All,
How to find the full size of a folder through SAS code(in UNIX ).
Can't use pipe as we are constrained by SAS NOXCMD option.
below code has pipe so no luck with this.
filename du pipe "du -q /data/team";
data work.diskusage;
infile du;
input @;
put _infile_;
if ( _infile_ =: 'Size:' ) then do;
sizeInBytes = input(scan(_infile_,2,' '), comma32.);
output;
end;
input;
run;
Thanks,
SS
The macro will work well when you just want to get the one number out.
To get the full list of files you should stick with data step code. Here is method using the MODIFY statement to process all of the entries in a directory tree(s) based on this post:
First you make a dataset with the structure you want and any variables you are going to keep. Then in a second step use MODIFY to check each observation if it is a directory or not. For directories you append the directory entries and for non-directories you gather the information you want.

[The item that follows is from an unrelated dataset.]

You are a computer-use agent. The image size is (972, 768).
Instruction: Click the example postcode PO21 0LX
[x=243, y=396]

On Unix info numbers 5 and 6 are last mod date and size. The info numbers could be different on other OS.
data filelist;
length dname filename $256 dir level 8 lastmod size 8;
format lastmod datetime20.;
input dname;
retain filename ' ' level 0 dir 1;
cards4;
~/temp
;;;;
data filelist;
modify filelist;
rc1=filename('tmp',catx('/',dname,filename));
rc2=dopen('tmp');
dir = not not rc2;
if not dir then do;
fid=fopen('tmp','i',0,'b');
lastmod=input(finfo(fid,foptname(fid,5)),datetime24.);
size=input(finfo(fid,foptname(fid,6)),32.);
fid=fclose(fid);
end;
else do;
dname=catx('/',dname,filename);
filename=' ';
end;
replace;
if dir;
level=level+1;
do i=1 to dnum(rc2);
filename=dread(rc2,i);
output;
end;
rc3=dclose(rc2);
run;
Now you can use SAS to summarize the data.

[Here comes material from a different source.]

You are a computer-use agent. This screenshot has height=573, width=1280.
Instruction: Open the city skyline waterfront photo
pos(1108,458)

proc summary data=filelist ;
class dname ;
var lastmod size;
output out=summary
sum(size)=total_size
max(lastmod)=max_ts
;
run;
proc print width=min;
format total_size comma20.;
run;
Obs dname _TYPE_ _FREQ_ total_size max_ts 1 0 85 12,055,127 10JUL2019:11:34:31 2 ~/temp 1 43 9,885,263 10JUL2019:11:34:31 3 ~/temp/autocutsel-0.9.0 1 38 1,728,684 11NOV2013:16:05:57 4 ~/temp/drg 1 4 441,180 22FEB2014:10:37:17
you can try something as below without use of any pipe symbol
1) use the x command with unix commands like du -h with the path of the directory for which we need to identify the size and also direct the size of directory to a file txt file with symbol >.
2) import the txt file with the filesize
3) use scan function to get the size into a separate variable.
x "du -h ¬path > ¬path/text.txt";
proc import datafile='¬path/text.txt' out=have dbms=dlm replace;
getnames=no;
run;
data want;
set have;
size=scan(var1,1,'/');
run;
@Jagadishkatam When XCMD is disabled, the X statement will not be available.
Try this macro:
%macro size(directory);
%local did i name subdir fref fref2 size;
%let size = 0;
%let did = %sysfunc(filename(fref,&directory));
%let did = %sysfunc(dopen(&fref));
%if &did ne 0
%then %do;
%do i = 1 %to %sysfunc(dnum(&did));
%let name = &directory/%sysfunc(dread(&did,&i));
%let subdir = %sysfunc(filename(fref2,&name));
%let subdir = %sysfunc(dopen(&fref2));
%if &subdir ne 0
%then %do;
%let subdir=%sysfunc(dclose(&subdir));
%let size = %eval(&size + %size(&name));
%end;
%else %do;
%let fid = %sysfunc(fopen(&fref2));
%let size = %eval(&size + %sysfunc(finfo(&fid,Dateigröße (Byte))));
%let fid = %sysfunc(fclose(&fid));
%end;
%let subdir=%sysfunc(filename(fref2));
%end;
%let did=%sysfunc(dclose(&did));
%end;
%let did=%sysfunc(filename(fref));
&size
%mend;
%put size=%size(/folders/myfolders);
This code is tested on SAS UE on a Mac with a German locale. That's why the name of the file information item is "Dateigröße (Byte)".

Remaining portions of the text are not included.